The nanoparticles are primarily composed of the drug, with a thin peptide coating that improves solubility, enhances stability in the body, and optimizes delivery to targeted areas. Remarkably, the team found that their approach allowed them to achieve drug loadings that were a dramatic improvement over those possible using traditional methods. “By screening 23 drug candidates and 8 peptide designs for the capability to form particles and aid the dispersion in aqueous media, we identified peptide scaffolds that produced drug-peptide particles with up to 98% drug loading,” they stated.
The investigators subsequently demonstrated positive results in leukemia models, finding that the nanoparticles were more effective at shrinking tumors when compared with the drugs alone.
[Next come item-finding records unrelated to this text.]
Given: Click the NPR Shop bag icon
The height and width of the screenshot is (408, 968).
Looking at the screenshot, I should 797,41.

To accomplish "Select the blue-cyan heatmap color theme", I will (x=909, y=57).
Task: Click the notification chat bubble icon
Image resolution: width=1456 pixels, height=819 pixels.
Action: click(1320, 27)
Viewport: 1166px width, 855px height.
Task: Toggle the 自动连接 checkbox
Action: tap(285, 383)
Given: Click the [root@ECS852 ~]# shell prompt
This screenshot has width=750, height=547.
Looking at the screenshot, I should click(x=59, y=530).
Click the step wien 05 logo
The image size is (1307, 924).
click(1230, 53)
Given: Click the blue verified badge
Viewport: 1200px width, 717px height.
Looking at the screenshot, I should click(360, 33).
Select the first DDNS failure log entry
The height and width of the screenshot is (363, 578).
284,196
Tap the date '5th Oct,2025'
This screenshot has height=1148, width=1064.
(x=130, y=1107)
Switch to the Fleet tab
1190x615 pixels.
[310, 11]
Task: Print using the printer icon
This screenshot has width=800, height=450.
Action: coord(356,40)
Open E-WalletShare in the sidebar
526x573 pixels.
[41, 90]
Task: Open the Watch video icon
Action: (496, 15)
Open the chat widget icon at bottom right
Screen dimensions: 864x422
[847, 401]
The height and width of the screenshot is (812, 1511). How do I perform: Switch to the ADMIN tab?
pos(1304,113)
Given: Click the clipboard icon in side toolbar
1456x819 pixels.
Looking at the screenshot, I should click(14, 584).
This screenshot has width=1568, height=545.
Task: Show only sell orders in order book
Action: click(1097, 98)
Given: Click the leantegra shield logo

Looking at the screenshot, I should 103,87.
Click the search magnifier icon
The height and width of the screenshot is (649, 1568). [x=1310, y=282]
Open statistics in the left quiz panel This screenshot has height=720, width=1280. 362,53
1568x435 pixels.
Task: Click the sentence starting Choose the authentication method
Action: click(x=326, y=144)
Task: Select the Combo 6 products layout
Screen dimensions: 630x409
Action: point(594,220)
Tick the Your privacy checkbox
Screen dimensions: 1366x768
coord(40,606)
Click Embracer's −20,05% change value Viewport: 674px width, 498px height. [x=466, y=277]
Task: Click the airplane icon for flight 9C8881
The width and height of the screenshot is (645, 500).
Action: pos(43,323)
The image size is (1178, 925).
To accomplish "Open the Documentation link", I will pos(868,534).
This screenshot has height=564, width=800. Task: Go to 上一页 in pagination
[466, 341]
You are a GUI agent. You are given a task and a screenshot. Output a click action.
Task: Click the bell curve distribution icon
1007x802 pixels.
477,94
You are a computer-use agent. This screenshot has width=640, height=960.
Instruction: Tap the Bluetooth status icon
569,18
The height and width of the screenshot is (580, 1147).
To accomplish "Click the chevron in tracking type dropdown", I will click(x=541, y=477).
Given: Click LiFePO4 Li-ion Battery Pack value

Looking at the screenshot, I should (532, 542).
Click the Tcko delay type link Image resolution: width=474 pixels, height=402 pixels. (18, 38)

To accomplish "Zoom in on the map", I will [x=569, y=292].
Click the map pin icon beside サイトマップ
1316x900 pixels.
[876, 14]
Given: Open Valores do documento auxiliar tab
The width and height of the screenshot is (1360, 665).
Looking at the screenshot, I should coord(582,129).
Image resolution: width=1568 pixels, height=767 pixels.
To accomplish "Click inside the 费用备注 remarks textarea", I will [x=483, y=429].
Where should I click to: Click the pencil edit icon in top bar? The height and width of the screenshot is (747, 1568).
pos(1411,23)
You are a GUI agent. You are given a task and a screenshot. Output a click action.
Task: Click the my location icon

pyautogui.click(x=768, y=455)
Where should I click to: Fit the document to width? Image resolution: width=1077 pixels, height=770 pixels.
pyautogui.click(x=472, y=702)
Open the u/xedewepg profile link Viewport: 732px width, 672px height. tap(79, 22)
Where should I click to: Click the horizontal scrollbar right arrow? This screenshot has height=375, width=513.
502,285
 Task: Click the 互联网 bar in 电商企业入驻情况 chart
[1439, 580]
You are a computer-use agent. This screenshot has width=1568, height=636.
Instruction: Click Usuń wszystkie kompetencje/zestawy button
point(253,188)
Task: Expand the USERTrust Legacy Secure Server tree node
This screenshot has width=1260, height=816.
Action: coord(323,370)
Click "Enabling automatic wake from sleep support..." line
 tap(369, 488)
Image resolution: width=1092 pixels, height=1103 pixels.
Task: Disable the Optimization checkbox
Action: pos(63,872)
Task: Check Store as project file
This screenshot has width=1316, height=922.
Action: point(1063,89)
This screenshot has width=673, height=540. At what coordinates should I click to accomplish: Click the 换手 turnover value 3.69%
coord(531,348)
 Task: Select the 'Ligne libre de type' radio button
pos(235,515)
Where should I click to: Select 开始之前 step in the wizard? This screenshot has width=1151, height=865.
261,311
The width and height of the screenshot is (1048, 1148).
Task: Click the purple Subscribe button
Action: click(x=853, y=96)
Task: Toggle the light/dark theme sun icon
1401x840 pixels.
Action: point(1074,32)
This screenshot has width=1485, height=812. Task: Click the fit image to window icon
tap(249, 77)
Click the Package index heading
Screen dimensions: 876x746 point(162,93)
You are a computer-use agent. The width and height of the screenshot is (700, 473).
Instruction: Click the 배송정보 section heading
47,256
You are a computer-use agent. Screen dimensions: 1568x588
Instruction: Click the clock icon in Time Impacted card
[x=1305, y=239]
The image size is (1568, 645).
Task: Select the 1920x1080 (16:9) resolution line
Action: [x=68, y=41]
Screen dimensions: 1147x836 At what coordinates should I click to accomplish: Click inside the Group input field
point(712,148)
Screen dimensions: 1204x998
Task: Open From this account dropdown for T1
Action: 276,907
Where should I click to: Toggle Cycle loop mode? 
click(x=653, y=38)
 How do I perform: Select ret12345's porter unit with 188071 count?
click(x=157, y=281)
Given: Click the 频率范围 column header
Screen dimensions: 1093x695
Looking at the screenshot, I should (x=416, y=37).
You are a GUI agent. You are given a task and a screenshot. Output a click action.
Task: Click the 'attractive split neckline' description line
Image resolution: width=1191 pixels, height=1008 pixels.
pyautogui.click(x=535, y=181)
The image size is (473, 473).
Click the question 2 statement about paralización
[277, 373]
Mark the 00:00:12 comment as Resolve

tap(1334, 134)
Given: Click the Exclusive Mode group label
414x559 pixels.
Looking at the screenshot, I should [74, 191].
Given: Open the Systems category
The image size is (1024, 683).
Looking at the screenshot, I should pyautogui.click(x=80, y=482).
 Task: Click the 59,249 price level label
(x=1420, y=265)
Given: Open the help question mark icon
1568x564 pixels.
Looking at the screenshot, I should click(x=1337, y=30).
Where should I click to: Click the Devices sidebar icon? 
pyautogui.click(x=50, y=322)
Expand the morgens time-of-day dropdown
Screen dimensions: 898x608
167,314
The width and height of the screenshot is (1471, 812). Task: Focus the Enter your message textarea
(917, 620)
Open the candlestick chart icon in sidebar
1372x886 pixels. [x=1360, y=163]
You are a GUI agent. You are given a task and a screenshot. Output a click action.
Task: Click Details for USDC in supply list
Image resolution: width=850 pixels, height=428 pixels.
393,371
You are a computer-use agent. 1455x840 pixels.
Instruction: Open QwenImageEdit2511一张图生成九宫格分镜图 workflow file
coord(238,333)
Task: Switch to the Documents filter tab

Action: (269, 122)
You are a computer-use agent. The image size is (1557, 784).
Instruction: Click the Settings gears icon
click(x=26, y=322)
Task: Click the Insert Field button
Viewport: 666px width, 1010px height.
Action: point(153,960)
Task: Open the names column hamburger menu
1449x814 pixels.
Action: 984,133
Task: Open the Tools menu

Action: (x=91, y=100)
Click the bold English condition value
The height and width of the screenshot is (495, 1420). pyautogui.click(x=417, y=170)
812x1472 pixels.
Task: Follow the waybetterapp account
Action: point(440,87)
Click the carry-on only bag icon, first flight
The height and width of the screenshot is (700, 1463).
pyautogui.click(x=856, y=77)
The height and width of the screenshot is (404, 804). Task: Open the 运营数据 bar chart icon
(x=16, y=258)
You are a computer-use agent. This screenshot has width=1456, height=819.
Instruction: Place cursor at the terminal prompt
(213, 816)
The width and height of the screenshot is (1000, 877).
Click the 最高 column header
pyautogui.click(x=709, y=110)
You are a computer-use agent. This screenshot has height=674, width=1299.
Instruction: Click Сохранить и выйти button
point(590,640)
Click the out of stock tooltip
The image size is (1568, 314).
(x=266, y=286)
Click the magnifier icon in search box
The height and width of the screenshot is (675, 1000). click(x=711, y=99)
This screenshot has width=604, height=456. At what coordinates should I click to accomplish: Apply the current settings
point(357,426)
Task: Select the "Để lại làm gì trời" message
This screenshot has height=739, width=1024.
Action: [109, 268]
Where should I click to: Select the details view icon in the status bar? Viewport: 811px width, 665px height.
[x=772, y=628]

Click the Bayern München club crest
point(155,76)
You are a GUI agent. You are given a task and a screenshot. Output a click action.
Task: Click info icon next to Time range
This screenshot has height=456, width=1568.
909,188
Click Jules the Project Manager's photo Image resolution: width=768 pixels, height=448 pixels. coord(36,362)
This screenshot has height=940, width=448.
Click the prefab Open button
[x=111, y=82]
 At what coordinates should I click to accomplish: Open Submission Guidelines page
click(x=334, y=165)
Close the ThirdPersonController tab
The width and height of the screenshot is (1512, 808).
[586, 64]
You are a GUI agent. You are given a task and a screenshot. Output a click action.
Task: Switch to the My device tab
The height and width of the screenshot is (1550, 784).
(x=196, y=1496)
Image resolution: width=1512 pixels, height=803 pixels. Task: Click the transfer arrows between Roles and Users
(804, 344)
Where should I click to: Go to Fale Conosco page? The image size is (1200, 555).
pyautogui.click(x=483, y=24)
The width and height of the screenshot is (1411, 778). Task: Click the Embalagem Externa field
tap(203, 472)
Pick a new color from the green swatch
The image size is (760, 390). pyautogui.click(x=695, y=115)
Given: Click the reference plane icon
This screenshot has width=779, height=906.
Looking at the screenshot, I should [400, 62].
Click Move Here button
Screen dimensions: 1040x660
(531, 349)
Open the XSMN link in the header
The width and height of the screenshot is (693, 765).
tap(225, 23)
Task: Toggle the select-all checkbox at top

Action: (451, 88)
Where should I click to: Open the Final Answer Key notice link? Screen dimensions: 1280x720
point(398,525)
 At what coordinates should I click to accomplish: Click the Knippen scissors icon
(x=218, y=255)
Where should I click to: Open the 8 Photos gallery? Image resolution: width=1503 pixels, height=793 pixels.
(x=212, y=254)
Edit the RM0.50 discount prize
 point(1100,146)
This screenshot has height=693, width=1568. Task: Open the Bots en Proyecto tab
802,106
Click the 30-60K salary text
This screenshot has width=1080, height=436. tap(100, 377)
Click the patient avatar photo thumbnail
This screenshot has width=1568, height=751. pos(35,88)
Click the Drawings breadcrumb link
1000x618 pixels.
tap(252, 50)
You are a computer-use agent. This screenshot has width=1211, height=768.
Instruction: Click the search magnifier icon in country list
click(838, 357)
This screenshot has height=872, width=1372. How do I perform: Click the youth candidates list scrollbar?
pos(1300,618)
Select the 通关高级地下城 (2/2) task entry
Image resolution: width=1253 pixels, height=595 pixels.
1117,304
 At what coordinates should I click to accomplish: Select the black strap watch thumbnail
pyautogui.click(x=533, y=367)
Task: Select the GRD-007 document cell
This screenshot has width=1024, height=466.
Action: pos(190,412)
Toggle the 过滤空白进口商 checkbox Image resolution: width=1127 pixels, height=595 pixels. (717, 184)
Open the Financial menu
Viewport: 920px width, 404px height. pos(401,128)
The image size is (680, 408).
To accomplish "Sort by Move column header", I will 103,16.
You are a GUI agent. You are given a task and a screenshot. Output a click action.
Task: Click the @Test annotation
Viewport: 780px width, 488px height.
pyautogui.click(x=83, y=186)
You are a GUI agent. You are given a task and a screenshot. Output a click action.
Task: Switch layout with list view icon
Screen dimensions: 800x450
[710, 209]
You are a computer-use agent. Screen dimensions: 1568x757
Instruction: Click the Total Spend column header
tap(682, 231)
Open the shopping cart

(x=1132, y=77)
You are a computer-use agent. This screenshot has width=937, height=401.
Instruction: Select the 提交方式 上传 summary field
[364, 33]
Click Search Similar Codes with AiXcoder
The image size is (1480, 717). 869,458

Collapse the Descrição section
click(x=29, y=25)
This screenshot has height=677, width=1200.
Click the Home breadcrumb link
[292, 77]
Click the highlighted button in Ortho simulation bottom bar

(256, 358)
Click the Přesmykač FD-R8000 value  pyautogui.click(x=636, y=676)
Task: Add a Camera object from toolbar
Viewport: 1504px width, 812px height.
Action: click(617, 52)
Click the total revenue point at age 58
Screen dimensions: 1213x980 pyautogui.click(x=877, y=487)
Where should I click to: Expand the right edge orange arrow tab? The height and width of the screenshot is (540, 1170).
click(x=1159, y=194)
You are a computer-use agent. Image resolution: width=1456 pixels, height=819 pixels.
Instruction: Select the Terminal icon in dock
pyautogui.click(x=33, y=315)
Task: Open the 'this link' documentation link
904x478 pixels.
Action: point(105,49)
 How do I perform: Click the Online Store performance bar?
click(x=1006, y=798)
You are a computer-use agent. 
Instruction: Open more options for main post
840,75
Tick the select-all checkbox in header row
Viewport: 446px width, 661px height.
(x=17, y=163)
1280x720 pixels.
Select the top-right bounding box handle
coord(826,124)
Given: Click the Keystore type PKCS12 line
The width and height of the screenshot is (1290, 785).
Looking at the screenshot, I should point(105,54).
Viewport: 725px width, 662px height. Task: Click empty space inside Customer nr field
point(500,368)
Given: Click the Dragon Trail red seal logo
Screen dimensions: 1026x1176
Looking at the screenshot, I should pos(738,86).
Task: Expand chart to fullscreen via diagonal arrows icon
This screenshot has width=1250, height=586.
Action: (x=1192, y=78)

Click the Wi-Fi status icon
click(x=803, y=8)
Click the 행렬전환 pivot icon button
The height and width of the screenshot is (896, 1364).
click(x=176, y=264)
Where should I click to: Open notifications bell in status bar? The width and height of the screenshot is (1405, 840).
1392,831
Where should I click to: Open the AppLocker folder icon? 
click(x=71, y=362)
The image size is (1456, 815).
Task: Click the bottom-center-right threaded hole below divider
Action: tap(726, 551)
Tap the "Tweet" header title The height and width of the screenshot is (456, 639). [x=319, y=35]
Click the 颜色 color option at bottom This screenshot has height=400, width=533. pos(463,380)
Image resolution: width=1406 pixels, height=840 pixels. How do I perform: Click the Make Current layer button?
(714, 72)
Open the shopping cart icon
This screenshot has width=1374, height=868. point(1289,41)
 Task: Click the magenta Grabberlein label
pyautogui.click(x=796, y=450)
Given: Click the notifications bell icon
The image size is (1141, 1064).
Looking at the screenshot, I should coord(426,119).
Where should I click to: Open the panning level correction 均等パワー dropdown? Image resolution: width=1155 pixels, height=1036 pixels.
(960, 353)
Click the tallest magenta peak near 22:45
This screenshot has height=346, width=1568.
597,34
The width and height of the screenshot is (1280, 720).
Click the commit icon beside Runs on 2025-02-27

Additionally, the high efficiency of the nanoparticles allows for lower doses of drugs, potentially reducing the side effects. “Using acute leukemia models, we found that the oligopeptide drug NPs increased the treatment efficacy of the inhibitor substantially in vitro and in vivo,” they stated.
“Peptides, which are designed molecules made from the same building blocks as the proteins in our body, are extremely versatile,” said co-principal investigator Rein Ulijn, PhD, director of the Nanoscience Initiative at CUNY ASRC and a chemistry professor at Hunter College. “We thought they could be useful in solving two big problems seen in many drugs: poor solubility and inefficient delivery. By designing a peptide that binds the drug while enhancing its solubility, we were able to create nanoparticles with very high loading.”
Naxhije “Gia” Berisha, a former CUNY Graduate Center PhD student who performed much of the experimental work, highlighted the potential of the peptide approach: “We used experimental testing to identify promising peptides and computational modeling to analyze their interactions with therapeutic molecules,” she said. “It’s incredible to see how simple variations in peptide sequence could match specific drugs. This suggests there may be a peptide match for every drug, potentially revolutionizing the way medicines are delivered.”
The researchers suggest that their work holds significant potential because peptides can be customized to enhance the effectiveness of various drugs. Given the vast range of possible interactions in peptide design, it may be feasible to tailor peptides for specific drugs, extending their applicability beyond cancer treatments.
The research team is now adopting lab automation methods to further refine and accelerate the peptide-drug matching process. Their next steps include verifying the approach’s potential in a wider range of diseases. If successful, this innovation could lead to more effective treatments, reduced side effects, and significant cost savings in drug development.
The authors wrote, “In the short term, the research aims to inspire the exploration of peptides as modular drug excipients with respect to the sequence specificity of their drug-carrying ability and their potential to improve drug pharmacokinetics. In the long term, the goal of this work is to develop peptide-based nanocarriers that enable the improvement of drug efficacy in the clinic.”